[Collected data]
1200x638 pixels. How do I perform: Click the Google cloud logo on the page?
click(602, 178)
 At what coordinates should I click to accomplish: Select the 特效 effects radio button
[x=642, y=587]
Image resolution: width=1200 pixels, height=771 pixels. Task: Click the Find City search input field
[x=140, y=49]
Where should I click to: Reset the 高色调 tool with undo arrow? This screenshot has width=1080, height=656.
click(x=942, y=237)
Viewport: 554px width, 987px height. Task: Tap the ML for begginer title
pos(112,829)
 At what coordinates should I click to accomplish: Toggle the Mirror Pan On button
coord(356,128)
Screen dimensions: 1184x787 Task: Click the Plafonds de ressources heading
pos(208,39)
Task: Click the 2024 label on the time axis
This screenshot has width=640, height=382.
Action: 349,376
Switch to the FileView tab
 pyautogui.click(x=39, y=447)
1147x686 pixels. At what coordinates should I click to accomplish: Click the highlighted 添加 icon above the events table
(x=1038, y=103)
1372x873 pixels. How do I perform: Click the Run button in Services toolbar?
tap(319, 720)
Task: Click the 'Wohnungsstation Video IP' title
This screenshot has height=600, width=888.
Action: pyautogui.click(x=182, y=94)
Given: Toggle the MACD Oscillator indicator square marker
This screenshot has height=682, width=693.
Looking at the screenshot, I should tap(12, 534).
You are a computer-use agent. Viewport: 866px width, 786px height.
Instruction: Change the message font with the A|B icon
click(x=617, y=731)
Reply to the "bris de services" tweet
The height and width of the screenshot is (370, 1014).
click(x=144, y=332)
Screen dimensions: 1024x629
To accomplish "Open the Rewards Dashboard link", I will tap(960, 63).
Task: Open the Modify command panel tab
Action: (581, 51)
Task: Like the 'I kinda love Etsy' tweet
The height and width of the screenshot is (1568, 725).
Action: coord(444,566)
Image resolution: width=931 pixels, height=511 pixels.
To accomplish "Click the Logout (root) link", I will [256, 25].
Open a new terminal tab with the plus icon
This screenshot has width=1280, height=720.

→ **Directions**: Whenever a line above contains "tweet", copy that line.

→ **Written reply**:
Reply to the "bris de services" tweet
Task: Like the 'I kinda love Etsy' tweet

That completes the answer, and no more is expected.